> [WORK INSTRUCTIONS]: Copy every line of the data below verbatim, with nothing changed, added, or left out.

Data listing
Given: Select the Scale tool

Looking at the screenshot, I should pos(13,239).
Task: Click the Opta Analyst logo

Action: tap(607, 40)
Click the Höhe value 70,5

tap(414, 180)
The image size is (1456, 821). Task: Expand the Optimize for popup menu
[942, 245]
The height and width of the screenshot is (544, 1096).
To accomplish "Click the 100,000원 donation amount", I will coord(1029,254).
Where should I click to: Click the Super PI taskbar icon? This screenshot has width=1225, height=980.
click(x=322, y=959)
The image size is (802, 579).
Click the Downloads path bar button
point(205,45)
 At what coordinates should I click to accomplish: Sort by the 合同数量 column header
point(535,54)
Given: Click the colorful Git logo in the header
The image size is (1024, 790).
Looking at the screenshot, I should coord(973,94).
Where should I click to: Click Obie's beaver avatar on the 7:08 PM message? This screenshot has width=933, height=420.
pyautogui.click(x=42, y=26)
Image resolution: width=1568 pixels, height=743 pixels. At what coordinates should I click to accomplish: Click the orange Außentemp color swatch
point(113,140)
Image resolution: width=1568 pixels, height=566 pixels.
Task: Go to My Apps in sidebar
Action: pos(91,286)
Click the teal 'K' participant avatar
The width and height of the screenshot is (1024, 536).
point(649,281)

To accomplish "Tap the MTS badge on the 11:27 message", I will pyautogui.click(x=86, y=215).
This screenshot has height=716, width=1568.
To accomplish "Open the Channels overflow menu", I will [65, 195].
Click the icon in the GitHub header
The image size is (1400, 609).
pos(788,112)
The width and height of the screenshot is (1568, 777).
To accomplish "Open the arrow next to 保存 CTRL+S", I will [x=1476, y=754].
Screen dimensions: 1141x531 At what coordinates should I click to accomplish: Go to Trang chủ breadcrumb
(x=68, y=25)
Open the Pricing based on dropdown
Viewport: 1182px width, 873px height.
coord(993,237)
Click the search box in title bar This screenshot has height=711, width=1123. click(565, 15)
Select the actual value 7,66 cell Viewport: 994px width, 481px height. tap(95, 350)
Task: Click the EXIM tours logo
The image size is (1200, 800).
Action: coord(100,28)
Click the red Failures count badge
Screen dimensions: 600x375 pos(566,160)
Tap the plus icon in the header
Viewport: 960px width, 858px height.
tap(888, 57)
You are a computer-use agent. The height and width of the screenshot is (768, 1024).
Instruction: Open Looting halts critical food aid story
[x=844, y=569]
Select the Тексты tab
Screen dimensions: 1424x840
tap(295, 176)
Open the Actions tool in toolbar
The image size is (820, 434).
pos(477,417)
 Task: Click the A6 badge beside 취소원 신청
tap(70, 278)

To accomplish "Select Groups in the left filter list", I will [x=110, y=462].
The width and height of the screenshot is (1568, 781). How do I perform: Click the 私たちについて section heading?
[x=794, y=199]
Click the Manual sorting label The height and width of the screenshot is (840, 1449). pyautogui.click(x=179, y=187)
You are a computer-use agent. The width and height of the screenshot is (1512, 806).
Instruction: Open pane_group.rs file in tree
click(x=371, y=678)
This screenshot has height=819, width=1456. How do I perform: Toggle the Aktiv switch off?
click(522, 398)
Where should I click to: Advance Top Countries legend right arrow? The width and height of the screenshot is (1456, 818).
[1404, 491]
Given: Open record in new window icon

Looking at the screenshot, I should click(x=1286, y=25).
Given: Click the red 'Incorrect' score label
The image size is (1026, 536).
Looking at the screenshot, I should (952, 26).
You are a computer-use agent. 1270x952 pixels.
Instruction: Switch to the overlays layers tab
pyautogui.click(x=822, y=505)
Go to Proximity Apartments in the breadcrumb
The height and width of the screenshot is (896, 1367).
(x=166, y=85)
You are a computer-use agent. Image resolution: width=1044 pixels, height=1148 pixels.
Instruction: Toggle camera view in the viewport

> [EXERCISE OUTPUT]:
Given: Select the Scale tool

Looking at the screenshot, I should pos(13,239).
Task: Click the Opta Analyst logo

Action: tap(607, 40)
Click the Höhe value 70,5

tap(414, 180)
The image size is (1456, 821). Task: Expand the Optimize for popup menu
[942, 245]
The height and width of the screenshot is (544, 1096).
To accomplish "Click the 100,000원 donation amount", I will coord(1029,254).
Where should I click to: Click the Super PI taskbar icon? This screenshot has width=1225, height=980.
click(x=322, y=959)
The image size is (802, 579).
Click the Downloads path bar button
point(205,45)
 At what coordinates should I click to accomplish: Sort by the 合同数量 column header
point(535,54)
Given: Click the colorful Git logo in the header
The image size is (1024, 790).
Looking at the screenshot, I should coord(973,94).
Where should I click to: Click Obie's beaver avatar on the 7:08 PM message? This screenshot has width=933, height=420.
pyautogui.click(x=42, y=26)
Image resolution: width=1568 pixels, height=743 pixels. At what coordinates should I click to accomplish: Click the orange Außentemp color swatch
point(113,140)
Image resolution: width=1568 pixels, height=566 pixels.
Task: Go to My Apps in sidebar
Action: pos(91,286)
Click the teal 'K' participant avatar
The width and height of the screenshot is (1024, 536).
point(649,281)

To accomplish "Tap the MTS badge on the 11:27 message", I will pyautogui.click(x=86, y=215).
This screenshot has height=716, width=1568.
To accomplish "Open the Channels overflow menu", I will [65, 195].
Click the icon in the GitHub header
The image size is (1400, 609).
pos(788,112)
The width and height of the screenshot is (1568, 777).
To accomplish "Open the arrow next to 保存 CTRL+S", I will [x=1476, y=754].
Screen dimensions: 1141x531 At what coordinates should I click to accomplish: Go to Trang chủ breadcrumb
(x=68, y=25)
Open the Pricing based on dropdown
Viewport: 1182px width, 873px height.
coord(993,237)
Click the search box in title bar This screenshot has height=711, width=1123. click(565, 15)
Select the actual value 7,66 cell Viewport: 994px width, 481px height. tap(95, 350)
Task: Click the EXIM tours logo
The image size is (1200, 800).
Action: coord(100,28)
Click the red Failures count badge
Screen dimensions: 600x375 pos(566,160)
Tap the plus icon in the header
Viewport: 960px width, 858px height.
tap(888, 57)
You are a computer-use agent. The height and width of the screenshot is (768, 1024).
Instruction: Open Looting halts critical food aid story
[x=844, y=569]
Select the Тексты tab
Screen dimensions: 1424x840
tap(295, 176)
Open the Actions tool in toolbar
The image size is (820, 434).
pos(477,417)
 Task: Click the A6 badge beside 취소원 신청
tap(70, 278)

To accomplish "Select Groups in the left filter list", I will [x=110, y=462].
The width and height of the screenshot is (1568, 781). How do I perform: Click the 私たちについて section heading?
[x=794, y=199]
Click the Manual sorting label The height and width of the screenshot is (840, 1449). pyautogui.click(x=179, y=187)
You are a computer-use agent. The width and height of the screenshot is (1512, 806).
Instruction: Open pane_group.rs file in tree
click(x=371, y=678)
This screenshot has height=819, width=1456. How do I perform: Toggle the Aktiv switch off?
click(522, 398)
Where should I click to: Advance Top Countries legend right arrow? The width and height of the screenshot is (1456, 818).
[1404, 491]
Given: Open record in new window icon

Looking at the screenshot, I should click(x=1286, y=25).
Given: Click the red 'Incorrect' score label
The image size is (1026, 536).
Looking at the screenshot, I should (952, 26).
You are a computer-use agent. 1270x952 pixels.
Instruction: Switch to the overlays layers tab
pyautogui.click(x=822, y=505)
Go to Proximity Apartments in the breadcrumb
The height and width of the screenshot is (896, 1367).
(x=166, y=85)
You are a computer-use agent. Image resolution: width=1044 pixels, height=1148 pixels.
Instruction: Toggle camera view in the viewport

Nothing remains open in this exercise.